Source extract.

Forums  > Pricing & Modelling  > smart processing for noisy option chain snapshots?  
     
Page 1 of 1
Display using:  

Strange


Total Posts: 1434
Joined: Jun 2004
 
Posted: 2018-07-18 16:37
Help me brainstorm this, please. Let's assume that I have a noisy set of option prices for time T and underlying X (*). Unfortunately, it's a pretty valid assumption since data that comes from historical vendors is pretty bad, seemingly regardless of the cost. I have datasets from several options data vendors and they are all equally bad. My task is to get the best possible implied forwards and implied volatility surface from that set.

Problem 1. The underlying price is frequently snapped asynchronously vs the option chain so I can not use it (I suspect it has to do with the fact that the underlying comes from a different vendor or on a separate feed).

Problem 2. Some of the option prices are snapped with a delay or simply have bad quotes, so they add a fair bit of noise. It's especially significant for underlying symbols that have a fairly sparse strike space.

Problem 3. American options on div paying stocks make implying forwards a bit tricky. For European options, I can assume that each put/call pair has it's own forward price and deal with noise at the level of implied volatility by fitting a reasonable model. For American options, the only way I can get an implied forward is by assuming that forwards implied by the p/c parity for OTM calls and I am finding that frequently the forwards are all over the place.

So, I see the a couple hacky solutions, each one imperfect:

(1) using implied forwards for problem 3. It is a "market-proper" solution, I can de-cab the far OTM calls and get the best forward using put-deltas as the weights. Problem is that if the forward is bad, the whole slice goes bad.

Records

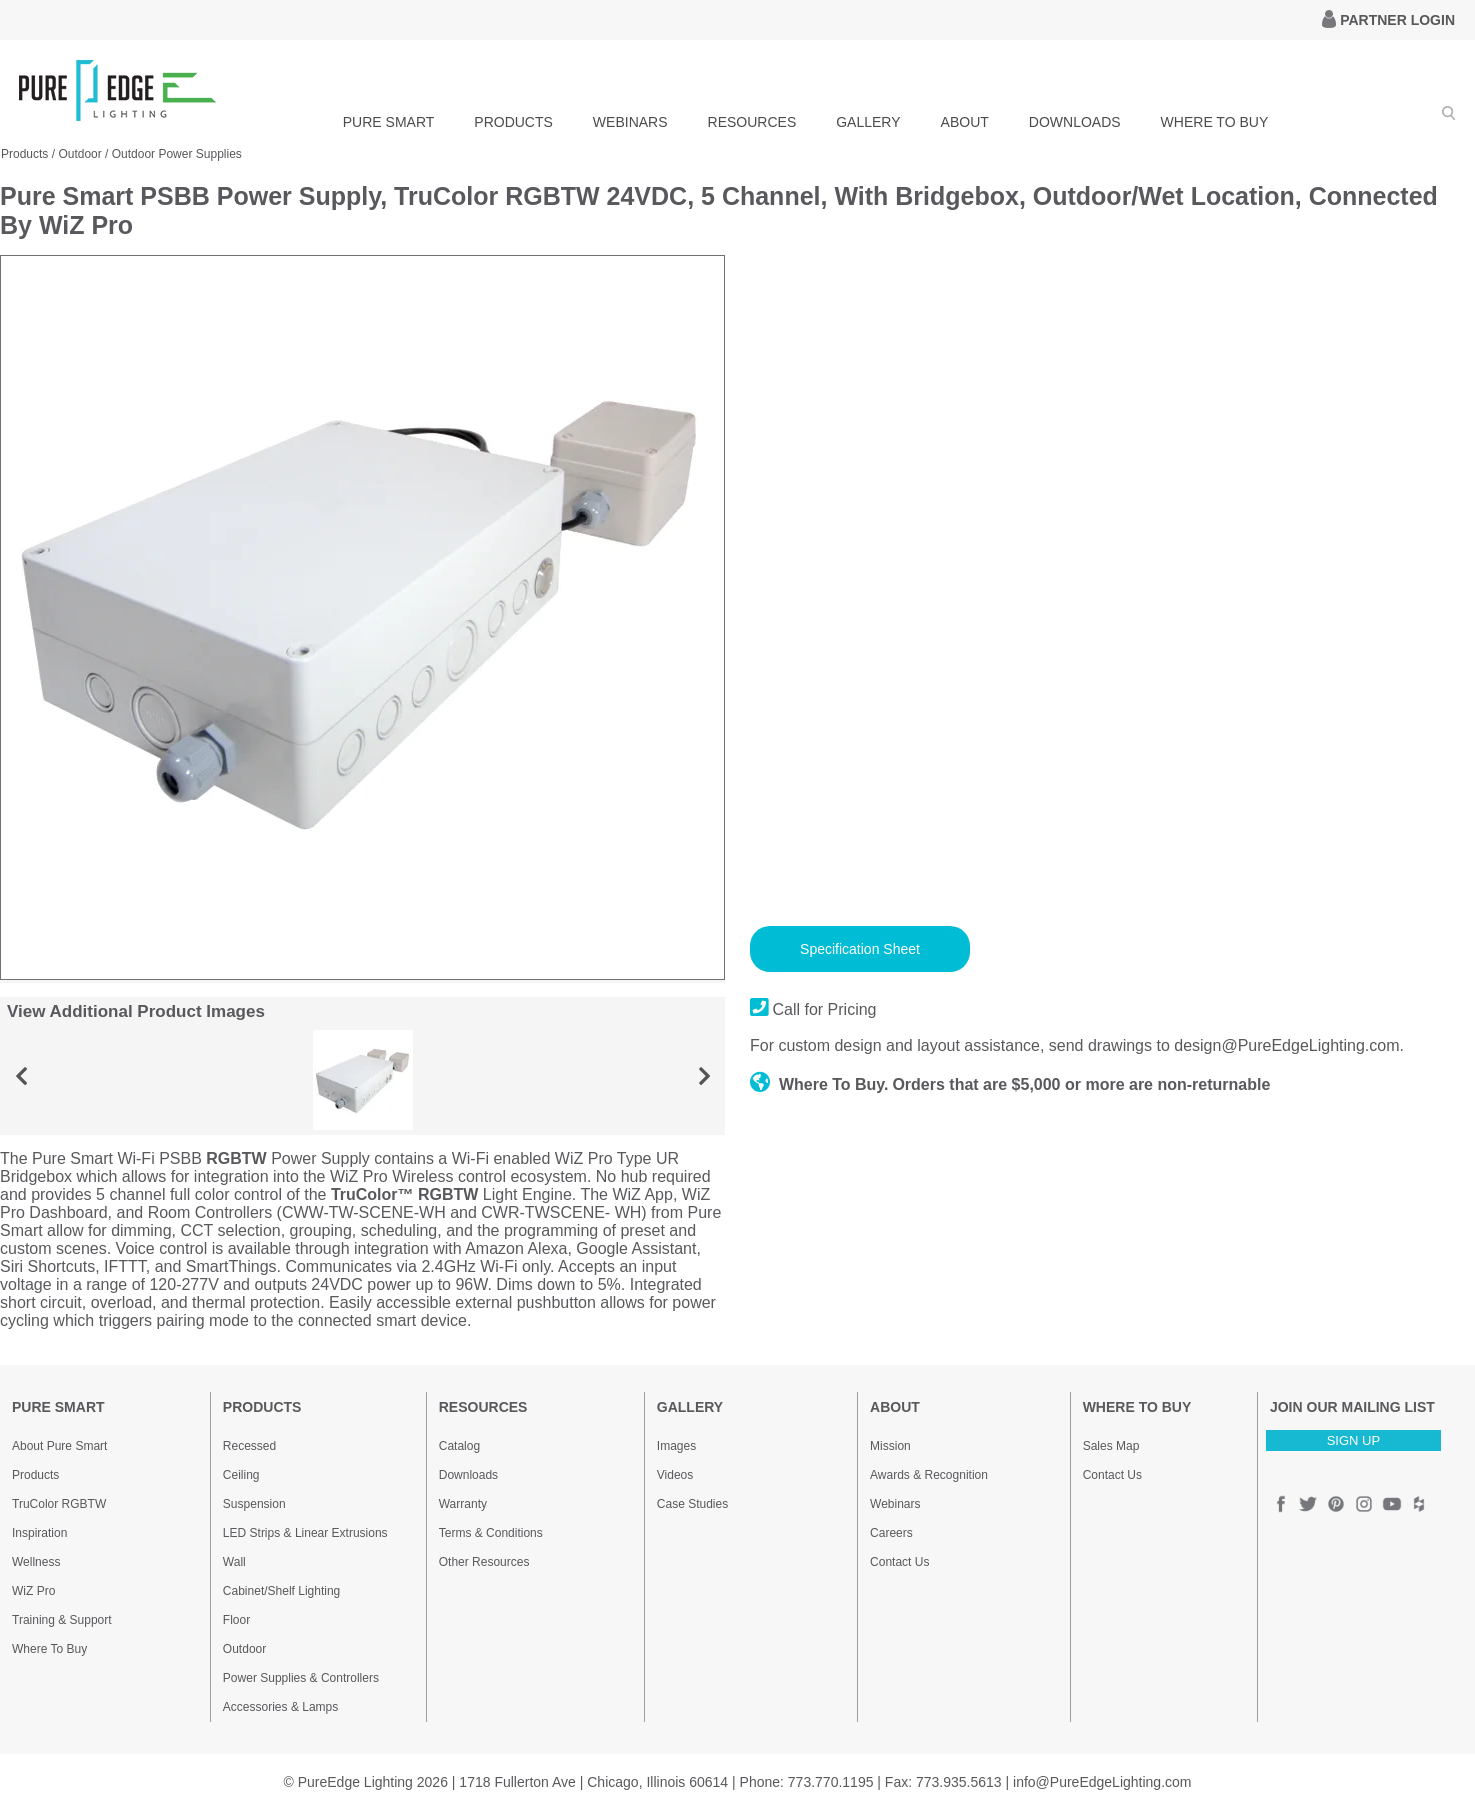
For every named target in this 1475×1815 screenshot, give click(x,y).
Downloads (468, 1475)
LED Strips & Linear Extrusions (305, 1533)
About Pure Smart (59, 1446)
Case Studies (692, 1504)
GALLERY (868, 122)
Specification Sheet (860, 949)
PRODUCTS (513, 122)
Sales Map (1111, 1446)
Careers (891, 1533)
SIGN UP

Tasks and exercises.
a - Print the forum thread from "(1) using implied" to "slice goes bad.".
b - Scale the rows of the Records from the line with "GALLERY (868, 122)" through the final row, both included, and give only those rows with their requests. Multiply every coordinate in the answers by 0.4 and round to whole numbers, with halves rounded up.
The forum thread and the rows have no connection to each other.

Results of the tasks.
a -
(1) using implied forwards for problem 3. It is a "market-proper" solution, I can de-cab the far OTM calls and get the best forward using put-deltas as the weights. Problem is that if the forward is bad, the whole slice goes bad.

b -
GALLERY (347, 49)
Specification Sheet (344, 380)
PRODUCTS (205, 49)
Sales Map (444, 578)
Careers (356, 613)
SIGN UP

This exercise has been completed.